When you output the entries, begin with the first line and end with the line containing "Screen dimensions: 1176x588", keeping each line exactly as it is.

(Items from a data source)
• • • •

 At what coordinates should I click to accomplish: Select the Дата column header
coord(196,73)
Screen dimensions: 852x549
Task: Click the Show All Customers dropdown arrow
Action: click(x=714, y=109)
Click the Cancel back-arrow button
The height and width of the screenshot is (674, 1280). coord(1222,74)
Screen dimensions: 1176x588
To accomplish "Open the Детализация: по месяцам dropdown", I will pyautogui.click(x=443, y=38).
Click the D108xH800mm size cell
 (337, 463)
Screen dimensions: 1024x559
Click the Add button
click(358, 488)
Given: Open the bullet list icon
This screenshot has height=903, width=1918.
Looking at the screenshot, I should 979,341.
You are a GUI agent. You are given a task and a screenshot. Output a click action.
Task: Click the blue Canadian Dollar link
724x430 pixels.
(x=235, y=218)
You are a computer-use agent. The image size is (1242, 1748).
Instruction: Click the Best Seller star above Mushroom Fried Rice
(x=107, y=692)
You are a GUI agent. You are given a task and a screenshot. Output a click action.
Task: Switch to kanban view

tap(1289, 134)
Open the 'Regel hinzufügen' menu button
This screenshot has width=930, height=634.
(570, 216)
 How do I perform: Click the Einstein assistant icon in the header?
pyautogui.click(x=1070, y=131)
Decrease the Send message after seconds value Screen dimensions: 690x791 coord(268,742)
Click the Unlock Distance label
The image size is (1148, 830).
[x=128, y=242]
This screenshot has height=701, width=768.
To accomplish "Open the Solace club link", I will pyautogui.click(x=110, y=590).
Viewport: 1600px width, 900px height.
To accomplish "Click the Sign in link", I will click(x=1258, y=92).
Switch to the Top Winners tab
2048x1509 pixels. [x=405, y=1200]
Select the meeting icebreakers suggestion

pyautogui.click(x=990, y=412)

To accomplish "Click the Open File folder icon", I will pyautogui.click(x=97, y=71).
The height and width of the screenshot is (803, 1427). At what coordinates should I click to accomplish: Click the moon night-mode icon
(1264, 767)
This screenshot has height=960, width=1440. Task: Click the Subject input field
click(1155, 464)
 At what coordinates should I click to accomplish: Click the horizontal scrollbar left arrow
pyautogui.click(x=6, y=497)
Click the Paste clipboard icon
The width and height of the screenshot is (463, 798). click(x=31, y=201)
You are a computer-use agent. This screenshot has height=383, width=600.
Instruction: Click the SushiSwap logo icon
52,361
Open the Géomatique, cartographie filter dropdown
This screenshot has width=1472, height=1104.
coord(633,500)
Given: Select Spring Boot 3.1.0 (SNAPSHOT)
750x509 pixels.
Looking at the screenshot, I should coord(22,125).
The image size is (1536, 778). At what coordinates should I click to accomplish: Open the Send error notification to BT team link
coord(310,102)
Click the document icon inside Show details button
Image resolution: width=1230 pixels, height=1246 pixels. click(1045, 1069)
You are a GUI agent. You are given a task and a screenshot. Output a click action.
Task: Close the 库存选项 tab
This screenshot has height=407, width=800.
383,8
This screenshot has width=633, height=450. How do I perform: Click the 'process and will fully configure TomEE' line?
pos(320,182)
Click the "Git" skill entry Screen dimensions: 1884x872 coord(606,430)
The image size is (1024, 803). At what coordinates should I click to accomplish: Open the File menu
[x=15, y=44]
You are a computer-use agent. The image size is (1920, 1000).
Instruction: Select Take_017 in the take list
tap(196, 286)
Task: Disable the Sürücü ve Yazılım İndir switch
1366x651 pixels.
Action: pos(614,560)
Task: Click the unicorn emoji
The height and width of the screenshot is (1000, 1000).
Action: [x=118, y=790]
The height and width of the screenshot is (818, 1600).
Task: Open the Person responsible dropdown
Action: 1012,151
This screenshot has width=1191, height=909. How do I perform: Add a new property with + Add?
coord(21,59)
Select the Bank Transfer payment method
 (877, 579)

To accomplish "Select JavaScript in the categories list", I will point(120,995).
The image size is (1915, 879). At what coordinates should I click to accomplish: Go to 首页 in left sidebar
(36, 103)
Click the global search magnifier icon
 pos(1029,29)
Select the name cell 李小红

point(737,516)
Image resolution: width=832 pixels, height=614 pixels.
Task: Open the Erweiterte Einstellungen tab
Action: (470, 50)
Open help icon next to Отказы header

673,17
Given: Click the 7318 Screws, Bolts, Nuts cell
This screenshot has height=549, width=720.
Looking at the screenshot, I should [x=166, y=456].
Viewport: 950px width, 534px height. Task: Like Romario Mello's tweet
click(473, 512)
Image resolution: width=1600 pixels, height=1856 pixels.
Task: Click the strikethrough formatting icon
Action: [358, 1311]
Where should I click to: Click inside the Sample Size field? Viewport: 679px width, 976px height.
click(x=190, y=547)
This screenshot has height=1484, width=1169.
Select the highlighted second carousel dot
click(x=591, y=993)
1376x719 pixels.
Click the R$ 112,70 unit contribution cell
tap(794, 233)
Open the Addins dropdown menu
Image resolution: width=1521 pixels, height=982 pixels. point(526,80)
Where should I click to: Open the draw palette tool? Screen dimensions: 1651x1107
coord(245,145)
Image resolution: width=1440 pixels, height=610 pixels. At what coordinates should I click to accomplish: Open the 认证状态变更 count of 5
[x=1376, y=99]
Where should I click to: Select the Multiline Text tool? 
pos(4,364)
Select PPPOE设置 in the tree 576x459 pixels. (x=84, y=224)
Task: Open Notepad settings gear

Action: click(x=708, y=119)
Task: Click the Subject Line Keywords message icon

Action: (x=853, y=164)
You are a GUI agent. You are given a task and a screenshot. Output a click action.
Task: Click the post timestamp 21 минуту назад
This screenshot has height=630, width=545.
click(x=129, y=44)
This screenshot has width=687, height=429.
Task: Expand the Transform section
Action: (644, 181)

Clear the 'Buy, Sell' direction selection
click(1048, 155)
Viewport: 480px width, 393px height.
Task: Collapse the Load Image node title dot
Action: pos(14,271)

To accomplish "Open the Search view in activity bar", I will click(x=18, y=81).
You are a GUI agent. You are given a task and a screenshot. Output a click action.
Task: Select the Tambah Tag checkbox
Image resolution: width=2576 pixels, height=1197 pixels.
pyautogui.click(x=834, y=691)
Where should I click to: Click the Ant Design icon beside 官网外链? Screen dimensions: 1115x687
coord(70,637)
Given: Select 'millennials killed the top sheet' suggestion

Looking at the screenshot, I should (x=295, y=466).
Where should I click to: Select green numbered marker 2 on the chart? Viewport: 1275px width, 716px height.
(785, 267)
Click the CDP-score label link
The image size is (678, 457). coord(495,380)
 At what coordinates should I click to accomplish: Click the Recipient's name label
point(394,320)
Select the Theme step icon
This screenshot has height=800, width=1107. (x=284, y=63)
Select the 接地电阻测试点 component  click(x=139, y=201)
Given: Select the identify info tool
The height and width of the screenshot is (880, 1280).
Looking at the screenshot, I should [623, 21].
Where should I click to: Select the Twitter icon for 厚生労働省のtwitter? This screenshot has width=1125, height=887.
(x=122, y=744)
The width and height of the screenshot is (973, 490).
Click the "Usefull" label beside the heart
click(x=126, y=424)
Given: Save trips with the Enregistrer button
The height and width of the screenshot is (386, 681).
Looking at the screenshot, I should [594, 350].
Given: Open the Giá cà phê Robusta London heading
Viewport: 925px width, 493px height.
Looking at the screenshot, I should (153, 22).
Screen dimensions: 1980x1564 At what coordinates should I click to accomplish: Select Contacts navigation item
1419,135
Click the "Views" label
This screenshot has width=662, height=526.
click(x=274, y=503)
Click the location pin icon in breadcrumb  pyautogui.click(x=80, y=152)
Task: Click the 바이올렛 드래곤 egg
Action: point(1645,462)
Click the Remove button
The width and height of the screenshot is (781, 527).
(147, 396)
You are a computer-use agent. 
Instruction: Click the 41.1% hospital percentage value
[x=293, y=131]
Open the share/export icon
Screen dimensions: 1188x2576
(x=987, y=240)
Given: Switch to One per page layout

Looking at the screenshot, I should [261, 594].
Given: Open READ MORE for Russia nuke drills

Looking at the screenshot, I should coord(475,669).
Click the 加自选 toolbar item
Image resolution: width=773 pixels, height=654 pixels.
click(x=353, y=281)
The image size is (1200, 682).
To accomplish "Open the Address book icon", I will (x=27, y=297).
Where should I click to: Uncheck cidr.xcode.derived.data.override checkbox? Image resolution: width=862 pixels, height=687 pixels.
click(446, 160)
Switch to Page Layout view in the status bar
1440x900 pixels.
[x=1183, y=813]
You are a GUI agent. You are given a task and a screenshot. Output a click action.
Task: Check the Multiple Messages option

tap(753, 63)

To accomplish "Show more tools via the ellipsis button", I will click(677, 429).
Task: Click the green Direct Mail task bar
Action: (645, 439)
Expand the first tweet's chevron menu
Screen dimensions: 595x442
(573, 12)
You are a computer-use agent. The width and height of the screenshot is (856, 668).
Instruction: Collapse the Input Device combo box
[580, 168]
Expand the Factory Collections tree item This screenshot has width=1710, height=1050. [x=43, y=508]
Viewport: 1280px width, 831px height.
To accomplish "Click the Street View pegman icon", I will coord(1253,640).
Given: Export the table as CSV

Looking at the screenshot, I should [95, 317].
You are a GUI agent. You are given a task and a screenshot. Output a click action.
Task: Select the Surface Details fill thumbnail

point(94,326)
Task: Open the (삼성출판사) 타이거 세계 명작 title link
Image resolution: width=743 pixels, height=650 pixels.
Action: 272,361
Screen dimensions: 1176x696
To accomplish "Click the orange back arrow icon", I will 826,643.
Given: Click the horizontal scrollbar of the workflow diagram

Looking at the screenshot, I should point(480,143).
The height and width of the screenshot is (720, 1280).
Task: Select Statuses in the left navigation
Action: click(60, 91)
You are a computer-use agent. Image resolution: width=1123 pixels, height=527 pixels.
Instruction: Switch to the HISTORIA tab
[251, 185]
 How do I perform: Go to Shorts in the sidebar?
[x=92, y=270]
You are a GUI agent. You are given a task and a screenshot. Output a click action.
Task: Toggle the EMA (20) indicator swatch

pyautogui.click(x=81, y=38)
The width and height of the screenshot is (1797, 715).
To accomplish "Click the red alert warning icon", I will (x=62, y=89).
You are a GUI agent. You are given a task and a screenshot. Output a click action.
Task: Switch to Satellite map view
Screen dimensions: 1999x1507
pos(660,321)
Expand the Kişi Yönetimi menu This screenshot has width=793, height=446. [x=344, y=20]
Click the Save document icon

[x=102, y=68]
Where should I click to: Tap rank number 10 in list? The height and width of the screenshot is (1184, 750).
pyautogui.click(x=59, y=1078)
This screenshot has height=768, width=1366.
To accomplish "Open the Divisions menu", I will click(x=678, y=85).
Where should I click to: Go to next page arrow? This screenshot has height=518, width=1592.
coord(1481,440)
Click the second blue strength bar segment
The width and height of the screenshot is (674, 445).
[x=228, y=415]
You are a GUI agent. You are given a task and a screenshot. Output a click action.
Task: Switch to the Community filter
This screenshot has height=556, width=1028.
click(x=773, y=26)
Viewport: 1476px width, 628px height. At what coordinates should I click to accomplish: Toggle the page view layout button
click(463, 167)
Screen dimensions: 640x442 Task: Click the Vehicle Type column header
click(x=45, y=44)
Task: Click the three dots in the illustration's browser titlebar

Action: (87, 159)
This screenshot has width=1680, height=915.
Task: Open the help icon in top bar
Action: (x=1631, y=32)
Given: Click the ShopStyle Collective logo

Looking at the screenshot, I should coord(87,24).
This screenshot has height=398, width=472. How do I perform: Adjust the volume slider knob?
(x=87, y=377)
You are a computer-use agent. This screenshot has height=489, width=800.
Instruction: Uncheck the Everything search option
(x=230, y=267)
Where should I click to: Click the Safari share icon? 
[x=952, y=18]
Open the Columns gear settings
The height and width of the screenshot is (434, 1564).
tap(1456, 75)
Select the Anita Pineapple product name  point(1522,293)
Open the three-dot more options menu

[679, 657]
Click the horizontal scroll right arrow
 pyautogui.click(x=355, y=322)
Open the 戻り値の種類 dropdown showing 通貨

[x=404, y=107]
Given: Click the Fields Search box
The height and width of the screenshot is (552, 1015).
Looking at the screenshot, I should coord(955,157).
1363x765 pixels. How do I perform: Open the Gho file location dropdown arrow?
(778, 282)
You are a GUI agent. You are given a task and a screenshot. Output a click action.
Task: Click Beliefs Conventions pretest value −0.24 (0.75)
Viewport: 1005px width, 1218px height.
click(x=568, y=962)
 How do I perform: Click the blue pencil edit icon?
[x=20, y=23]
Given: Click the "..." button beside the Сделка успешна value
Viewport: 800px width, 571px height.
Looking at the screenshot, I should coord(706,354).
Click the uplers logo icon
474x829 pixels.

• • • •

▸ **TASK SOLUTION**:
 At what coordinates should I click to accomplish: Select the Дата column header
coord(196,73)
Screen dimensions: 852x549
Task: Click the Show All Customers dropdown arrow
Action: click(x=714, y=109)
Click the Cancel back-arrow button
The height and width of the screenshot is (674, 1280). coord(1222,74)
Screen dimensions: 1176x588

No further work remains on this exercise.